[Saved data entries]
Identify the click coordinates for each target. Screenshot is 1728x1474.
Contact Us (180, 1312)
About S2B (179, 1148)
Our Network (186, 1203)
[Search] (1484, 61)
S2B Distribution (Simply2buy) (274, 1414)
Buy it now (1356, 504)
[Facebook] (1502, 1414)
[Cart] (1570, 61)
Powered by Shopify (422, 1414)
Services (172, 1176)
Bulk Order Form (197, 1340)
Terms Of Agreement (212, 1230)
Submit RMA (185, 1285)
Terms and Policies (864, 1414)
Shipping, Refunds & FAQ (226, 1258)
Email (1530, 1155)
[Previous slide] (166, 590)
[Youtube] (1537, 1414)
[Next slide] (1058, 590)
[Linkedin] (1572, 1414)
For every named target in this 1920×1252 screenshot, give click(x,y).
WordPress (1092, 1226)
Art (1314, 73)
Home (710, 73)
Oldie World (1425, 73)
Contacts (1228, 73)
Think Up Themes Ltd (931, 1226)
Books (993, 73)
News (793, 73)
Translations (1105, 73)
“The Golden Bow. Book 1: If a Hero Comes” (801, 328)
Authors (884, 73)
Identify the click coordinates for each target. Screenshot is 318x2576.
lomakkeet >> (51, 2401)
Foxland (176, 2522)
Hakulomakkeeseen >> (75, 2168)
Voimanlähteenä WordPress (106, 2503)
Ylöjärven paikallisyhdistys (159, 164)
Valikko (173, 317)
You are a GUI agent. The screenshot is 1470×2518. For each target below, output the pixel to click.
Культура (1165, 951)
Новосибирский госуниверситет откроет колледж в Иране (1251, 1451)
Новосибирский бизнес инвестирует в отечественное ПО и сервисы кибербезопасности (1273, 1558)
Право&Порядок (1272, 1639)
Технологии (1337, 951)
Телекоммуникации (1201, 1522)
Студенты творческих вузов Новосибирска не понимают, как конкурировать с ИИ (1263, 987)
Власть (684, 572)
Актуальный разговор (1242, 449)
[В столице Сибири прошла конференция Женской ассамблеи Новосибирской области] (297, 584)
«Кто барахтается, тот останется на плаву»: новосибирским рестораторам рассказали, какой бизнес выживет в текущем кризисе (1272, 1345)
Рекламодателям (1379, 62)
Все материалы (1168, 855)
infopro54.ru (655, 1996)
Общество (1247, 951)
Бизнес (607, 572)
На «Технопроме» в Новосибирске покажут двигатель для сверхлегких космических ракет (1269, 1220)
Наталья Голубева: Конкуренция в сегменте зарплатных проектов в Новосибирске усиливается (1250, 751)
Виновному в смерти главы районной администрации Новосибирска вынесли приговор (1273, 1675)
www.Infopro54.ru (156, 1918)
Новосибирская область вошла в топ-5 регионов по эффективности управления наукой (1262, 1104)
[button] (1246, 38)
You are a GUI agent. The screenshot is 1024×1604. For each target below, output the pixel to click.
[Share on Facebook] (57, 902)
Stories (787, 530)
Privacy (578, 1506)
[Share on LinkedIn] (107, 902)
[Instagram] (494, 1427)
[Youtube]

• EXERCISE BRIEF
Pull every line containing the word "pixel" out of the entries above.

• SOLUTION BELOW
You are a GUI agent. The screenshot is 1470×2518. For each target below, output the pixel to click.
You are a GUI agent. The screenshot is 1024×1604. For each target below, output the pixel to click.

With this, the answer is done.